→ Assignment: Would you retype the records below exactly as they appear?

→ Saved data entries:
-- Opening Marker --

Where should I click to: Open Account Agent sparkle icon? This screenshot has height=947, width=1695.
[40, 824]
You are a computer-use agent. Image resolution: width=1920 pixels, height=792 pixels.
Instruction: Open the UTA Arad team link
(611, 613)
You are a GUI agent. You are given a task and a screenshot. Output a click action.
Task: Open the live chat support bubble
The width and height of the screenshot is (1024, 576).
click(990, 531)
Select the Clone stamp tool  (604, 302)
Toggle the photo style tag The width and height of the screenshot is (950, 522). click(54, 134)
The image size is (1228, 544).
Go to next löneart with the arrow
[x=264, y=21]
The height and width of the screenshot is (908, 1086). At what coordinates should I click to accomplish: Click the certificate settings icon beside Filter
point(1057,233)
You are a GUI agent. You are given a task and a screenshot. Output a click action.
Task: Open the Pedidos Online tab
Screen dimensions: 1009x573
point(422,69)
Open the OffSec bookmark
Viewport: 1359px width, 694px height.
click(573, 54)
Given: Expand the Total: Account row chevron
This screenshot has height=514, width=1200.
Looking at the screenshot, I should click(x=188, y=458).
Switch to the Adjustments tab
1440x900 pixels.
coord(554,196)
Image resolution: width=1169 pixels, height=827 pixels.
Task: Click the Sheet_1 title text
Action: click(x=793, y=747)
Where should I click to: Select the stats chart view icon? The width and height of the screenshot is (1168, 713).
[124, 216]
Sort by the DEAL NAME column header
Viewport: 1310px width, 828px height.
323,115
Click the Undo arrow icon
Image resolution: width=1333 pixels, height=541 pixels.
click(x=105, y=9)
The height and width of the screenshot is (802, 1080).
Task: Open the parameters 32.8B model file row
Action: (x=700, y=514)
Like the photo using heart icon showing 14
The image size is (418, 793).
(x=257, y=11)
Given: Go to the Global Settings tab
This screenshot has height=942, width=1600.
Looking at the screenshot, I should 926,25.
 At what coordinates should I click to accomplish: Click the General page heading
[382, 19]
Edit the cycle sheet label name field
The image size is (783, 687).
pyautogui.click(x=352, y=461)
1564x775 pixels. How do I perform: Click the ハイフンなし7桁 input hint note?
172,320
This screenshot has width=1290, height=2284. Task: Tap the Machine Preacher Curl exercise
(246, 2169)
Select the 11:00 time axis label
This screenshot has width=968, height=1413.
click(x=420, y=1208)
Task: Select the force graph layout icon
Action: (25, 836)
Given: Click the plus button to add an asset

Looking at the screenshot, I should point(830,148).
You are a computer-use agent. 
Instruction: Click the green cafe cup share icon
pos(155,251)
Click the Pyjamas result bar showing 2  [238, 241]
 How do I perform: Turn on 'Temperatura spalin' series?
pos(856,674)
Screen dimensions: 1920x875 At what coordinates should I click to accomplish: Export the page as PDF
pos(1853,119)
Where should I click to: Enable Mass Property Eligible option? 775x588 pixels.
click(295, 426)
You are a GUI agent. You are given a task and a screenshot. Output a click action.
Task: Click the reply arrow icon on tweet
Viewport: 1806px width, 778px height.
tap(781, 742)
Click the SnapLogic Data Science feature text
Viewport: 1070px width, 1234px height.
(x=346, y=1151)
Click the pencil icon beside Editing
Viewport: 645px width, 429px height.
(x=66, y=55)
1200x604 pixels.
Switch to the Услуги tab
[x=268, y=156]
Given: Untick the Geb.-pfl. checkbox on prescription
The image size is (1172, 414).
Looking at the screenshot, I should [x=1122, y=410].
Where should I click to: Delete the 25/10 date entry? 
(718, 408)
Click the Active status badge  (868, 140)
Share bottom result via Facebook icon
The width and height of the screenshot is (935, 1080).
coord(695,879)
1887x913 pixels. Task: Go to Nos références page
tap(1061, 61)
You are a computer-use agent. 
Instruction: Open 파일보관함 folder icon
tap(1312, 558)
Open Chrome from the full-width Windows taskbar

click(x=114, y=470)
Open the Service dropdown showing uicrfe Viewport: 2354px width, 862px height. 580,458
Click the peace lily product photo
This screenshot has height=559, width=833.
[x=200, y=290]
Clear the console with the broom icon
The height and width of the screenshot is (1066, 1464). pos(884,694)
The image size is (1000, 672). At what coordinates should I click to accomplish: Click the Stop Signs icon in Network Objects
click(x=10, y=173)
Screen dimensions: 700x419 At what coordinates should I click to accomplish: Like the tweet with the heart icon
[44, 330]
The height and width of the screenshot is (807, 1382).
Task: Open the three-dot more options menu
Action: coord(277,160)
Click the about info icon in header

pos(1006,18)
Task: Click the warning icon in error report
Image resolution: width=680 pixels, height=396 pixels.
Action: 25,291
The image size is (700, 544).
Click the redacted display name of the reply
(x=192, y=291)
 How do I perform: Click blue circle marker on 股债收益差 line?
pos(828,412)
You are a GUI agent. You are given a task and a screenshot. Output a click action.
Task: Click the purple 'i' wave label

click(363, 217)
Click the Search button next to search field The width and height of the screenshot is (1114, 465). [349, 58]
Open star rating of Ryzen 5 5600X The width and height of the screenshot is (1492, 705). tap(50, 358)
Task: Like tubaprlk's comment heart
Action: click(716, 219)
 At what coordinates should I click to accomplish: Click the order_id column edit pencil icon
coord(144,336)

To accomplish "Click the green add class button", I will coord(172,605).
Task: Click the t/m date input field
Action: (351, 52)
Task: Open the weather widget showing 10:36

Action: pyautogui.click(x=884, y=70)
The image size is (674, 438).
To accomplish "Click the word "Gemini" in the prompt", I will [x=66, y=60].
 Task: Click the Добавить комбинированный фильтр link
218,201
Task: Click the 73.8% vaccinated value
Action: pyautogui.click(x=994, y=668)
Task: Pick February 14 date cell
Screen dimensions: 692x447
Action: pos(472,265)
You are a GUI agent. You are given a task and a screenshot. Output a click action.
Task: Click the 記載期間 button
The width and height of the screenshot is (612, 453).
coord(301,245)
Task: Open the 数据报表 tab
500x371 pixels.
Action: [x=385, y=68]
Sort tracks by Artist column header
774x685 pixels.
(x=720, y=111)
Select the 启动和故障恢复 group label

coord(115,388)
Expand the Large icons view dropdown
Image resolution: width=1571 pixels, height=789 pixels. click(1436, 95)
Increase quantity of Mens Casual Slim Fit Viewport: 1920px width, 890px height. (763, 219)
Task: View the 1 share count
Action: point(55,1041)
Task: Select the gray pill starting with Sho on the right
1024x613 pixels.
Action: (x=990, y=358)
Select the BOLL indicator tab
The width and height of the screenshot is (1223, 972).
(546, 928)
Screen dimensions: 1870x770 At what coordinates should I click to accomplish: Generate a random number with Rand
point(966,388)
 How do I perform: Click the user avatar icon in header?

-- Closing Marker --

→ Finished exercise:
Where should I click to: Open Account Agent sparkle icon? This screenshot has height=947, width=1695.
[40, 824]
You are a computer-use agent. Image resolution: width=1920 pixels, height=792 pixels.
Instruction: Open the UTA Arad team link
(611, 613)
You are a GUI agent. You are given a task and a screenshot. Output a click action.
Task: Open the live chat support bubble
The width and height of the screenshot is (1024, 576).
click(990, 531)
Select the Clone stamp tool  (604, 302)
Toggle the photo style tag The width and height of the screenshot is (950, 522). click(54, 134)
The image size is (1228, 544).
Go to next löneart with the arrow
[x=264, y=21]
The height and width of the screenshot is (908, 1086). At what coordinates should I click to accomplish: Click the certificate settings icon beside Filter
point(1057,233)
You are a GUI agent. You are given a task and a screenshot. Output a click action.
Task: Open the Pedidos Online tab
Screen dimensions: 1009x573
point(422,69)
Open the OffSec bookmark
Viewport: 1359px width, 694px height.
click(573, 54)
Given: Expand the Total: Account row chevron
This screenshot has height=514, width=1200.
Looking at the screenshot, I should click(x=188, y=458).
Switch to the Adjustments tab
1440x900 pixels.
coord(554,196)
Image resolution: width=1169 pixels, height=827 pixels.
Task: Click the Sheet_1 title text
Action: click(x=793, y=747)
Where should I click to: Select the stats chart view icon? The width and height of the screenshot is (1168, 713).
[124, 216]
Sort by the DEAL NAME column header
Viewport: 1310px width, 828px height.
323,115
Click the Undo arrow icon
Image resolution: width=1333 pixels, height=541 pixels.
click(x=105, y=9)
The height and width of the screenshot is (802, 1080).
Task: Open the parameters 32.8B model file row
Action: (x=700, y=514)
Like the photo using heart icon showing 14
The image size is (418, 793).
(x=257, y=11)
Given: Go to the Global Settings tab
This screenshot has height=942, width=1600.
Looking at the screenshot, I should 926,25.
 At what coordinates should I click to accomplish: Click the General page heading
[382, 19]
Edit the cycle sheet label name field
The image size is (783, 687).
pyautogui.click(x=352, y=461)
1564x775 pixels. How do I perform: Click the ハイフンなし7桁 input hint note?
172,320
This screenshot has width=1290, height=2284. Task: Tap the Machine Preacher Curl exercise
(246, 2169)
Select the 11:00 time axis label
This screenshot has width=968, height=1413.
click(x=420, y=1208)
Task: Select the force graph layout icon
Action: (25, 836)
Given: Click the plus button to add an asset

Looking at the screenshot, I should point(830,148).
You are a computer-use agent. 
Instruction: Click the green cafe cup share icon
pos(155,251)
Click the Pyjamas result bar showing 2  [238, 241]
 How do I perform: Turn on 'Temperatura spalin' series?
pos(856,674)
Screen dimensions: 1920x875 At what coordinates should I click to accomplish: Export the page as PDF
pos(1853,119)
Where should I click to: Enable Mass Property Eligible option? 775x588 pixels.
click(295, 426)
You are a GUI agent. You are given a task and a screenshot. Output a click action.
Task: Click the reply arrow icon on tweet
Viewport: 1806px width, 778px height.
tap(781, 742)
Click the SnapLogic Data Science feature text
Viewport: 1070px width, 1234px height.
(x=346, y=1151)
Click the pencil icon beside Editing
Viewport: 645px width, 429px height.
(x=66, y=55)
1200x604 pixels.
Switch to the Услуги tab
[x=268, y=156]
Given: Untick the Geb.-pfl. checkbox on prescription
The image size is (1172, 414).
Looking at the screenshot, I should [x=1122, y=410].
Where should I click to: Delete the 25/10 date entry? 
(718, 408)
Click the Active status badge  (868, 140)
Share bottom result via Facebook icon
The width and height of the screenshot is (935, 1080).
coord(695,879)
1887x913 pixels. Task: Go to Nos références page
tap(1061, 61)
You are a computer-use agent. 
Instruction: Open 파일보관함 folder icon
tap(1312, 558)
Open Chrome from the full-width Windows taskbar

click(x=114, y=470)
Open the Service dropdown showing uicrfe Viewport: 2354px width, 862px height. 580,458
Click the peace lily product photo
This screenshot has height=559, width=833.
[x=200, y=290]
Clear the console with the broom icon
The height and width of the screenshot is (1066, 1464). pos(884,694)
The image size is (1000, 672). At what coordinates should I click to accomplish: Click the Stop Signs icon in Network Objects
click(x=10, y=173)
Screen dimensions: 700x419 At what coordinates should I click to accomplish: Like the tweet with the heart icon
[44, 330]
The height and width of the screenshot is (807, 1382).
Task: Open the three-dot more options menu
Action: coord(277,160)
Click the about info icon in header

pos(1006,18)
Task: Click the warning icon in error report
Image resolution: width=680 pixels, height=396 pixels.
Action: 25,291
The image size is (700, 544).
Click the redacted display name of the reply
(x=192, y=291)
 How do I perform: Click blue circle marker on 股债收益差 line?
pos(828,412)
You are a GUI agent. You are given a task and a screenshot. Output a click action.
Task: Click the purple 'i' wave label

click(363, 217)
Click the Search button next to search field The width and height of the screenshot is (1114, 465). [349, 58]
Open star rating of Ryzen 5 5600X The width and height of the screenshot is (1492, 705). tap(50, 358)
Task: Like tubaprlk's comment heart
Action: click(716, 219)
 At what coordinates should I click to accomplish: Click the order_id column edit pencil icon
coord(144,336)

To accomplish "Click the green add class button", I will coord(172,605).
Task: Click the t/m date input field
Action: (351, 52)
Task: Open the weather widget showing 10:36

Action: pyautogui.click(x=884, y=70)
The image size is (674, 438).
To accomplish "Click the word "Gemini" in the prompt", I will [x=66, y=60].
 Task: Click the Добавить комбинированный фильтр link
218,201
Task: Click the 73.8% vaccinated value
Action: pyautogui.click(x=994, y=668)
Task: Pick February 14 date cell
Screen dimensions: 692x447
Action: pos(472,265)
You are a GUI agent. You are given a task and a screenshot. Output a click action.
Task: Click the 記載期間 button
The width and height of the screenshot is (612, 453).
coord(301,245)
Task: Open the 数据报表 tab
500x371 pixels.
Action: [x=385, y=68]
Sort tracks by Artist column header
774x685 pixels.
(x=720, y=111)
Select the 启动和故障恢复 group label

coord(115,388)
Expand the Large icons view dropdown
Image resolution: width=1571 pixels, height=789 pixels. click(1436, 95)
Increase quantity of Mens Casual Slim Fit Viewport: 1920px width, 890px height. (763, 219)
Task: View the 1 share count
Action: point(55,1041)
Task: Select the gray pill starting with Sho on the right
1024x613 pixels.
Action: (x=990, y=358)
Select the BOLL indicator tab
The width and height of the screenshot is (1223, 972).
(546, 928)
Screen dimensions: 1870x770 At what coordinates should I click to accomplish: Generate a random number with Rand
point(966,388)
 How do I perform: Click the user avatar icon in header?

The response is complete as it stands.